LAHORE - Pakistan’s location makes it “a natural melting point for major global players”, said Moeed Yusuf of the United States Institute of Peace.
He said this at a roundtable discussion organised on Monday by the Institute for Policy Reforms in Lahore. Pakistan has always boasted a geostrategic location but it has always proved to be a liability for it. Now, with a focus on regional connectivity, spurred by CPEC, Pakistan could utilise the opportunity to transform the competitive and tense relations between South Asian states into cooperation. But he said that Pakistan needed to fundamentally reconsider its foreign policy paradigm to extract greater benefits from a globalised economy. He saw the need to unlock South Asia’s economic potential by exploring ways of greater cooperation within the region. Only then can Pakistan truly turn its location into a strategic dividend. Specifically, he advocated for a positive US-Pakistan relationship and Pakistan’s supportive role in Afghanistan and improvement in India-Pakistan relations was necessary for this.

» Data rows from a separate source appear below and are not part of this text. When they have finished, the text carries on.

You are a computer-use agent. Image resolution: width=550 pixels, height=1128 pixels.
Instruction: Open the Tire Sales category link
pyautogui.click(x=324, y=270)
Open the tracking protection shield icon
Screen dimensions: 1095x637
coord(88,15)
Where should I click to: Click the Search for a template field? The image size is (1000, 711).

Earlier, in his opening comments, Humayun Akhtar Khan, chairman of the Institute for Policy Reforms, said that his Institute organised the event because it was critical to know foreign policy preferences of the new administration. He said that the present US leadership was elected on the promise of a foreign policy that departed from the tradition. Candidate Trump had opposed USA’s international engagement. He had stressed that USA had not sufficiently looked after its own interests. Allies had had a free ride. He emphasised the critical importance of the relationship for Pakistan.

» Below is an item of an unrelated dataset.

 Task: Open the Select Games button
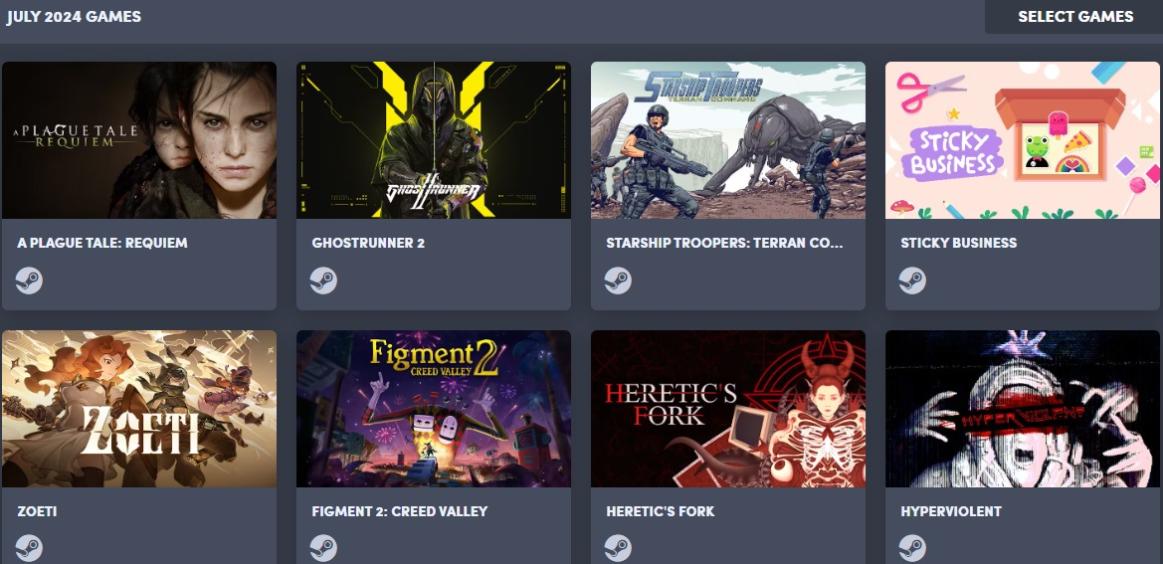coord(1074,16)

Moeed Yusuf said that perceptions of Pakistan in Washington remain negative and the bilateral relationship continues to be focused on Afghanistan, terrorism, and nuclear weapons, each of which the two sides have serious differences on. The present view on Pakistan is being formed through a review of US Afghan policy for which US National Security Adviser General McMaster visited Islamabad recently. Dr Yusuf predicted that Pakistan will emerge negatively in this review given the issue of Taliban and Haqqani network sanctuaries in Pakistan that dominates the conversation about Pakistan’s role in Afghanistan. General McMaster also raised this issue with the Pakistani leadership during his visit.
Dr Yusuf did however assert that the future direction of US policy in South Asia is still unclear, and would only be known after the review is complete. Dr Yusuf argued that the US relationship remained important for Pakistan and recommended a proactive approach from both sides to reach out to each other and agree on a way forward for the relationship.

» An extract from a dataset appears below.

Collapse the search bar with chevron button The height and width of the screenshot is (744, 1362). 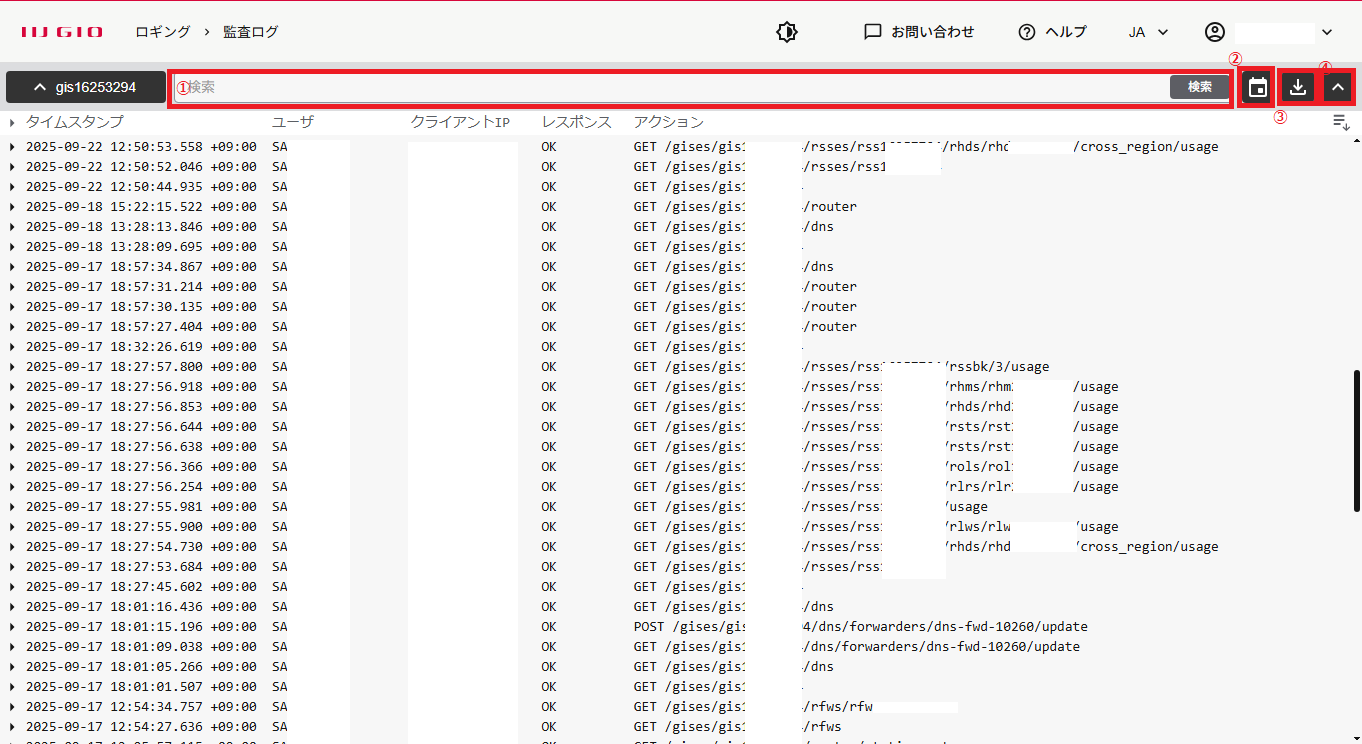(x=1337, y=88)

With respect to global politics, he rejected the notion that the world was moving to a multi-polar global setting, arguing that the differential between the US and its competitors in terms of military power and power projection capabilities was so large that there was no possibility of the US being eclipsed.
More accurately, Russia, China, and others may begin to assert more control over their immediate neighborhoods if the US withdraws and leaves a vacuum but he described this as a “semi-uni-polar” setting rather than a multi-polar one. He also cautioned against considering China as a substitute to the US for Pakistan and urged strong relations with both simultaneously.
A spirited discussion followed his presentation in which senior former foreign and other Cabinet ministers, members of the National Assembly, counterterrorism experts from the police and Pakistan Army, former ambassadors, and prominent journalists took part actively.